◆ Goal:
Render every line of the listing below as a Markdown table with the columns "No." and "Line," skipping blank lines. Leave the pictures out of the table.

◆ Items from a dataset:

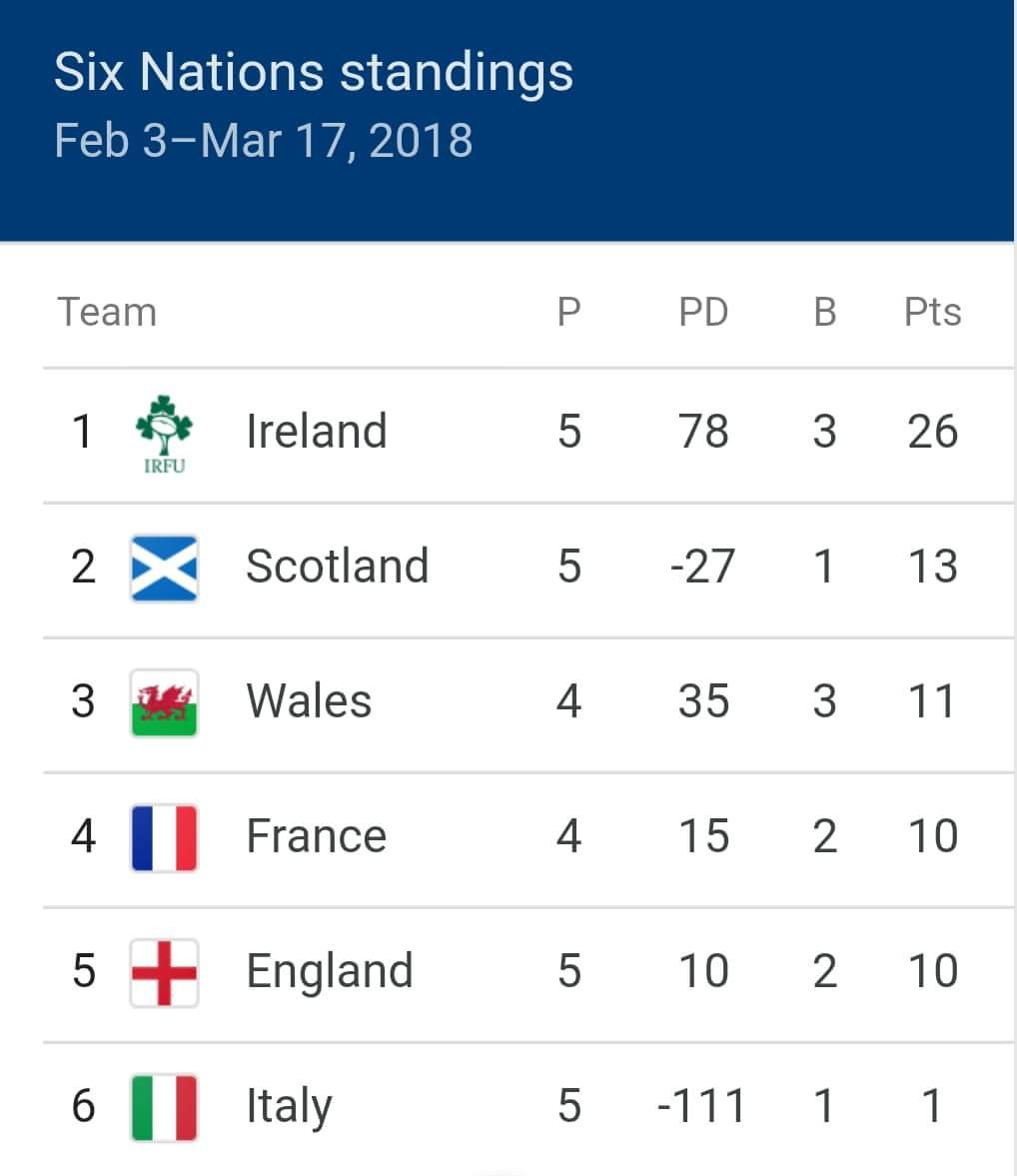
Task: Click the Italy flag icon
Action: [165, 1107]
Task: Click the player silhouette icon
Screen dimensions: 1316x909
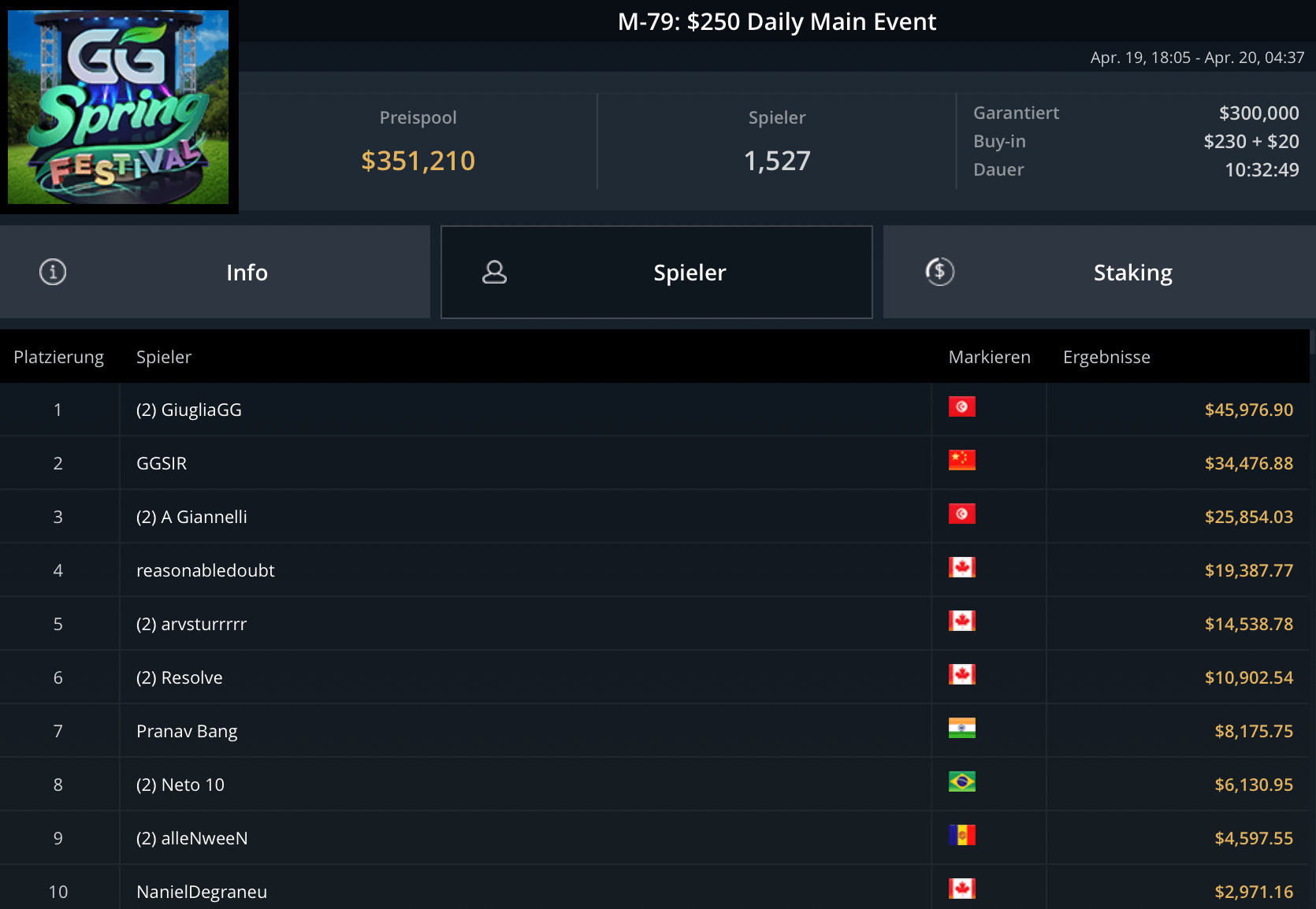Action: (x=494, y=273)
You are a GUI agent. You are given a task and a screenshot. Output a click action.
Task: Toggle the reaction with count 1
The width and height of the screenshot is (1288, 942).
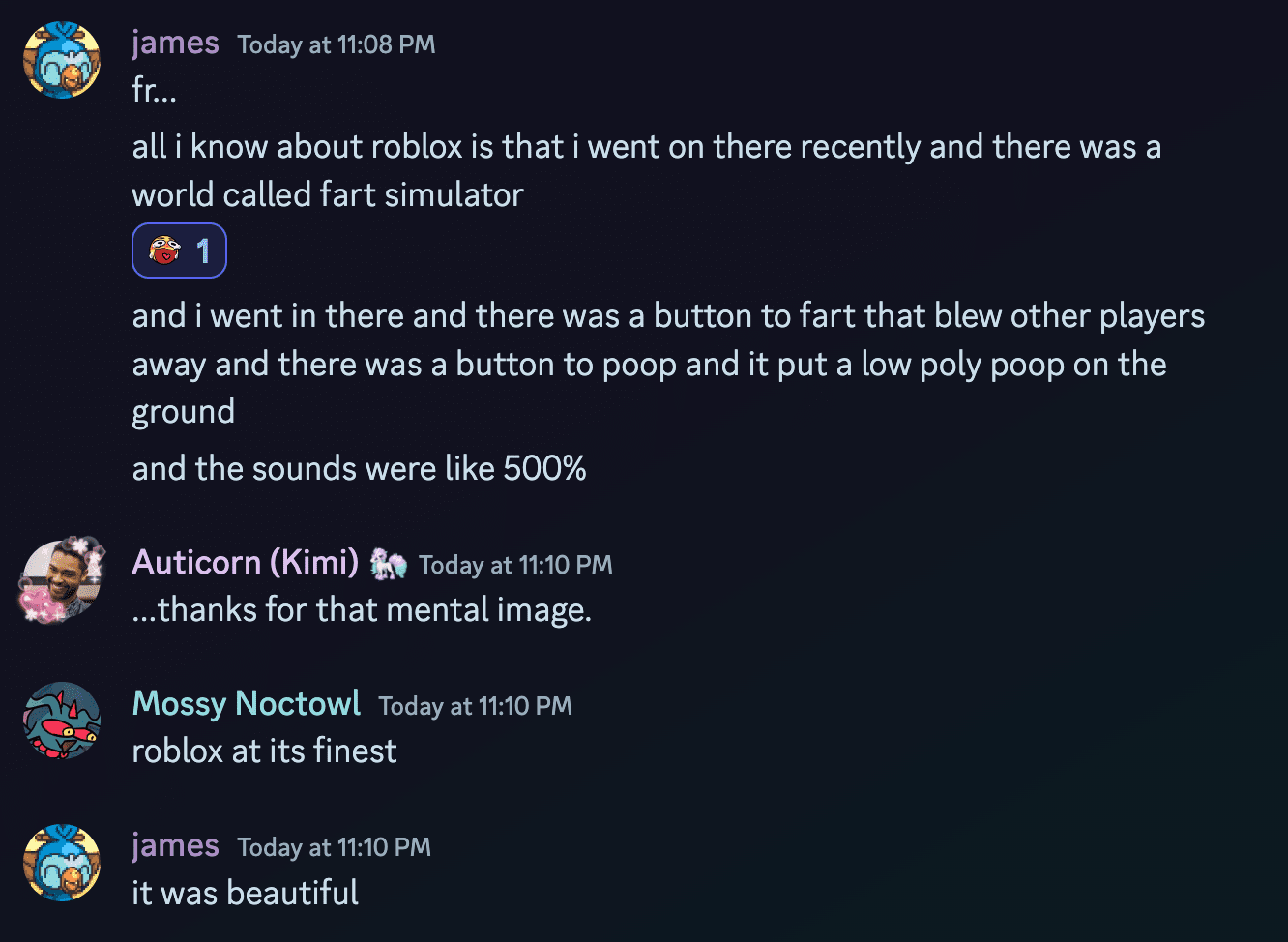pos(179,250)
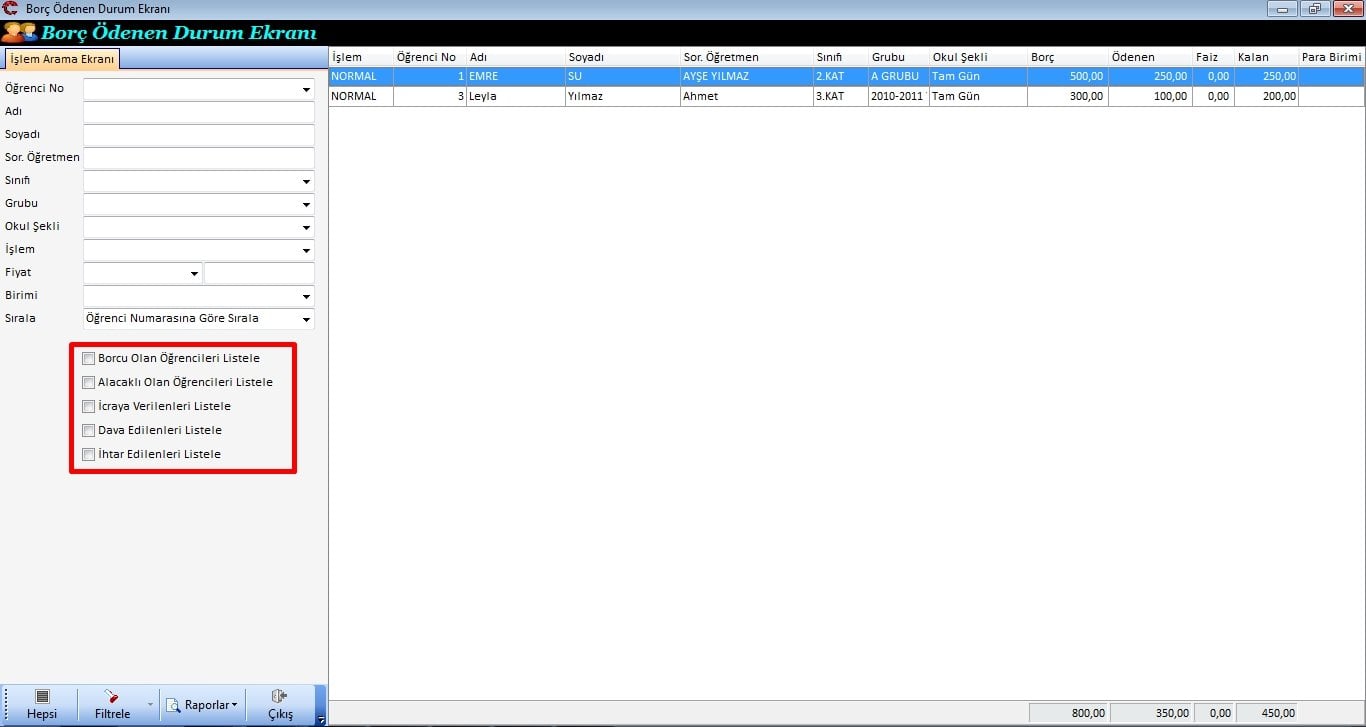Click the Soyadı text input field

(x=199, y=135)
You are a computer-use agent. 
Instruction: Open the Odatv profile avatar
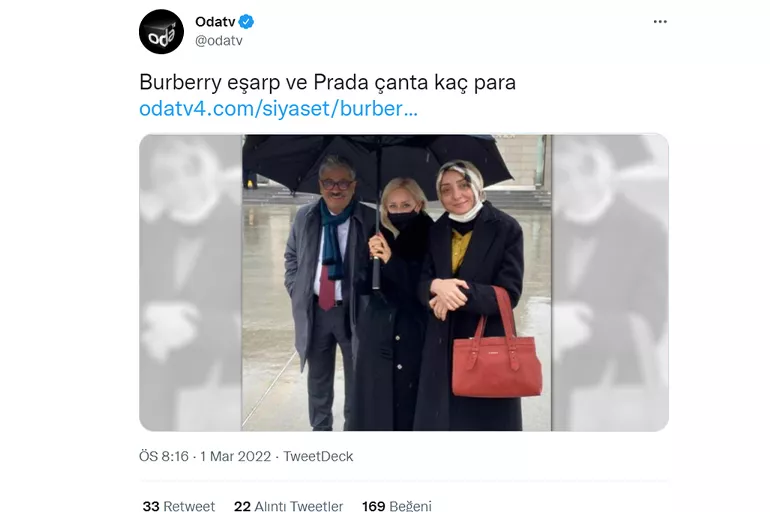pos(161,31)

◆ Response for this exercise:
| No. | Line |
|---|---|
| 1 | Task: Click the Italy flag icon |
| 2 | Action: [165, 1107] |
| 3 | Task: Click the player silhouette icon |
| 4 | Screen dimensions: 1316x909 |
| 5 | Action: (x=494, y=273) |
| 6 | You are a GUI agent. You are given a task and a screenshot. Output a click action. |
| 7 | Task: Toggle the reaction with count 1 |
| 8 | The width and height of the screenshot is (1288, 942). |
| 9 | pos(179,250) |
| 10 | Click the Soyadı text input field |
| 11 | (x=199, y=135) |
| 12 | You are a computer-use agent.  |
| 13 | Instruction: Open the Odatv profile avatar |
| 14 | pos(161,31) |